Streptococcal pharyngitis, sinusitis, acute otitis media (AOM), community-acquired pneumonia (CAP), skin and soft tissues infection (SSTI), and acute cystitis rank among the most common bacterial infections in the United States that lead to outpatient antibiotic prescriptions. When antibiotics are indicated for these conditions, the recommended duration of therapy varies by infection type. “Using the minimum effective antibiotic therapy duration can help minimize the risk for adverse events and antibiotic resistance,” says Sharon Tsay, MD.

For a study published in Clinical Infectious Diseases, investigators described the duration of common infections treated in doctors’ offices—including pharyngitis, sinusitis, AOM, CAP, SSTI, and acute cystitis—to identify opportunities for improving prescribing practices. Using the 2017 National Disease and Therapeutic Index dataset, 2,889 sampled antibiotic prescriptions were examined, translating to nearly 31.5 million national prescriptions from private practice, office-based physicians in various specialties. Of these, 11% were azithromycin, which has different duration recommendations based on its pharmacokinetics; therefore these prescriptions were excluded from duration analyses, leaving about 28 million antibiotic prescriptions assessed in the study.

Defaulting to 10-Day Antibiotic Courses

The median duration of antibiotic use was 10 days for every condition except acute cystitis, for which the median duration was 7 days (Table). “We found that clinicians defaulted to 10-day courses for most conditions, regardless of guideline recommendations,” says Dr. Tsay. “For some conditions and age groups, such as pharyngitis, pediatric sinusitis, and pediatric AOM, 10 days of antibiotic therapy aligns with guidelines. However, for many conditions—specifically sinusitis, CAP in adults, and cellulitis—10 days of therapy is likely excessive for most patients based on guideline recommendations.”

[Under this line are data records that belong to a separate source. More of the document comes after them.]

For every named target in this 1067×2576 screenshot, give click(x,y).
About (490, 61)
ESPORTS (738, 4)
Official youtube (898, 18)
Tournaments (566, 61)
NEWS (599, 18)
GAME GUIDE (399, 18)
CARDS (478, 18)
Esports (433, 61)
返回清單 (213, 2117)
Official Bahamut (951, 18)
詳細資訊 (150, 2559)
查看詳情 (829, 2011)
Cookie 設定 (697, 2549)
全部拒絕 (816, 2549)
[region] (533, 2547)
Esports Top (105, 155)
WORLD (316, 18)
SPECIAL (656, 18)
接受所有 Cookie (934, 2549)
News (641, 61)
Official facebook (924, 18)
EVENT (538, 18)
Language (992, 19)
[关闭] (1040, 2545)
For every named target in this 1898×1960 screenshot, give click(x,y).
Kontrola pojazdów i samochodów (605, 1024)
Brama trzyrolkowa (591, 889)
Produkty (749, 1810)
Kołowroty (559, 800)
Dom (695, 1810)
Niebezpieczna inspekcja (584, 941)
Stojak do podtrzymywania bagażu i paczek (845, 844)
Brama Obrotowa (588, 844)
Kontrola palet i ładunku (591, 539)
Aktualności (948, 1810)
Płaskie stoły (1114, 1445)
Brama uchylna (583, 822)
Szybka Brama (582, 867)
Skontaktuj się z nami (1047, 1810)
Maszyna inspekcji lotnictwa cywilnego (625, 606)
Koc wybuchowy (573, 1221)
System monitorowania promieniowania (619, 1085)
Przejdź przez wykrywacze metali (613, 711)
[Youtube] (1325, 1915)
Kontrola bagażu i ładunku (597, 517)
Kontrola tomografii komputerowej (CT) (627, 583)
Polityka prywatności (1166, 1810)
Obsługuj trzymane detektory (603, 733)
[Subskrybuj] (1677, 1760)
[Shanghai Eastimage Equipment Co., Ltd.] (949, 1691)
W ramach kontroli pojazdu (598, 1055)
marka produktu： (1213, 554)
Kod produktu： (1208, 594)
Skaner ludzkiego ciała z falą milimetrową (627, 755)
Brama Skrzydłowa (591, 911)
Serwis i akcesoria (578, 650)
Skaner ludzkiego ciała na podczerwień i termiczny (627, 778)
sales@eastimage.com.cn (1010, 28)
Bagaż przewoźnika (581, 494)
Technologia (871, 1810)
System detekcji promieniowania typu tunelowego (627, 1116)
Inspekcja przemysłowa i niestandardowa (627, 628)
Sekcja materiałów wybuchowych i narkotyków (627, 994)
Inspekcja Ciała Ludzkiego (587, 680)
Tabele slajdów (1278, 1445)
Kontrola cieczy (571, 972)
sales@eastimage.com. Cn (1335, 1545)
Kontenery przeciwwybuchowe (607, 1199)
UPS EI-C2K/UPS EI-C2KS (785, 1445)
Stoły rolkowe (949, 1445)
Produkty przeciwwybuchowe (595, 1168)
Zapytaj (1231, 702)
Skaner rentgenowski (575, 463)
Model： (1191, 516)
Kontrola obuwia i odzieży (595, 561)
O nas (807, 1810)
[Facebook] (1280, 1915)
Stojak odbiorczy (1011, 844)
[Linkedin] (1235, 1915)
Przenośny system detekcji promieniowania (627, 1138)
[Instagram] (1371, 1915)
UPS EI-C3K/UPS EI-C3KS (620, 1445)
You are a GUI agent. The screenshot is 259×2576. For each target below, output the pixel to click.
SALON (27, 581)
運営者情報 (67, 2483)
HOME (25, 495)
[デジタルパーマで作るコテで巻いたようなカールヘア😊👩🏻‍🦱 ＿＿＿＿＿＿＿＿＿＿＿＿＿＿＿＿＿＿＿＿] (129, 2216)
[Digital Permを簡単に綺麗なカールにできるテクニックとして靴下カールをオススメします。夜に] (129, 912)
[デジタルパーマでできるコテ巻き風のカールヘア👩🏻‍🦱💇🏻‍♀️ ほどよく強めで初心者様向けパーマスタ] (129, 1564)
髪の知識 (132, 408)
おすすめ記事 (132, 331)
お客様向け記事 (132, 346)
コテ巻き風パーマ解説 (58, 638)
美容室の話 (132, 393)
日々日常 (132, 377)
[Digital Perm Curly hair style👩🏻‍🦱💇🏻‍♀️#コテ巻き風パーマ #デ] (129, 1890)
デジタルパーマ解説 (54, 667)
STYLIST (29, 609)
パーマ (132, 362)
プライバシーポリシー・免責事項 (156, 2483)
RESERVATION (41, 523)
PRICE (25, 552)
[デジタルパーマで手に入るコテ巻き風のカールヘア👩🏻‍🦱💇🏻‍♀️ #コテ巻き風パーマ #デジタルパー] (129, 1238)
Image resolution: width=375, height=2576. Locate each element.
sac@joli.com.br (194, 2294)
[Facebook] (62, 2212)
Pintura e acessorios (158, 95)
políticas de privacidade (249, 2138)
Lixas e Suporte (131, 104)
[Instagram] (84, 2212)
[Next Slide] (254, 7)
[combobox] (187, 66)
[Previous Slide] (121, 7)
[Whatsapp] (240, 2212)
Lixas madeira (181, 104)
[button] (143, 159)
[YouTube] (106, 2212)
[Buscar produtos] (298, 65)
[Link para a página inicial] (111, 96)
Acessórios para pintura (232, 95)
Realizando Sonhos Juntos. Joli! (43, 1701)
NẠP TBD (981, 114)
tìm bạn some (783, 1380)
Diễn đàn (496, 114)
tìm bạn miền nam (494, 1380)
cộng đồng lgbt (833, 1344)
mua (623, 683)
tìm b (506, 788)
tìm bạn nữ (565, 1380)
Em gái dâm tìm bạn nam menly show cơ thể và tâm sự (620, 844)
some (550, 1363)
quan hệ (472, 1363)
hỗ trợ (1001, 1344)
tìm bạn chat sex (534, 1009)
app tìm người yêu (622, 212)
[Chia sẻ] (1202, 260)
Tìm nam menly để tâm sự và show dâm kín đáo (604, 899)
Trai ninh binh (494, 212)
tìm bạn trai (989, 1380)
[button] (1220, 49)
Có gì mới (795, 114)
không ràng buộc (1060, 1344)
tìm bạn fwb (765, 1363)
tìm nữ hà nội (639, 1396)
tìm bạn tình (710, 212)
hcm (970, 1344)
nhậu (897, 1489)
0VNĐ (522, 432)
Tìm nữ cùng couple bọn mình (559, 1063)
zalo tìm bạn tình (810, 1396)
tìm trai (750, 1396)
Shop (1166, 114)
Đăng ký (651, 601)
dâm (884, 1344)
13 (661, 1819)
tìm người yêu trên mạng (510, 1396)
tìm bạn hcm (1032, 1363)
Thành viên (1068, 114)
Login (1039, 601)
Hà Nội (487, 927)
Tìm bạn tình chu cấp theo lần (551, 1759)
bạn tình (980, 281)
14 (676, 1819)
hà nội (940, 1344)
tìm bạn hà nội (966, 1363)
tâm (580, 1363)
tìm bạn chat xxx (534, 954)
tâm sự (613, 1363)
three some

Overall, 55% of antibiotic courses exceeded the guideline-recommended minimum of effective durations. This translated to approximately 54.5 million potentially excessive days of antibiotic therapy. Among adults, 74% of antibiotic courses exceeded the minimum guideline-recommended duration, compared with a 36% rate in children.

Antibiotic Course Pros & Cons

The study identified several positive trends in the prescription of antibiotics according to guideline recommendations for duration of therapy. For example, 85% of the estimated antibiotic prescriptions in adults with pharyngitis and 97% in children with pharyngitis were for 10 days, which is the guideline-recommended duration. For cellulitis, 99% of antibiotic prescriptions for adults and 93% for children were made for longer than 5 days, which is recommended, and the majority of these prescriptions were for 10 days. For abscesses, 88% of prescriptions in adults and 80% in children were for guideline-recommended 5- to 10-day durations.

However, the study also found that 90% of antibiotic prescriptions for sinusitis in adults exceeded the guideline-recommended duration of 5-7 days. For AOM, courses of 5-7 days or 7 days are suggested for select children aged 2 or older, but only 5% of prescriptions for this population were for 5-7 days. Just 6% of prescriptions for CAP in adults were for 5 days, which is the appropriate duration for most patients, according to guidelines. After accounting for varying antibiotic agents used for acute cystitis in females aged 12-64, at least 75% of these prescriptions had durations longer than what is recommended by guidelines.

Confidence in Shortening Antibiotic Courses

“The body of evidence on minimum effective antibiotic therapy duration has grown and, consequently, guidelines recommend shorter antibiotic courses for many conditions,” Dr. Tsay says. “For example, shorter courses of antibiotics are recommended for conditions like sinusitis, CAP in adults, and acute cystitis in women. Increased awareness of guideline recommendations for the duration of antibiotics for common conditions can improve patient safety and outcomes.”

Further research is needed to improve the treatment of infections and optimize the duration of antibiotic therapy, according to Dr. Tsay. “Studies that focus on implementing interventions to improve concordance with guideline recommendations, such as providing clinical decision support to clinicians, are needed,” she says. “Likewise, the development of stronger evidence and guidelines for common infections could give clinicians more confidence in shortening antibiotic prescription courses.”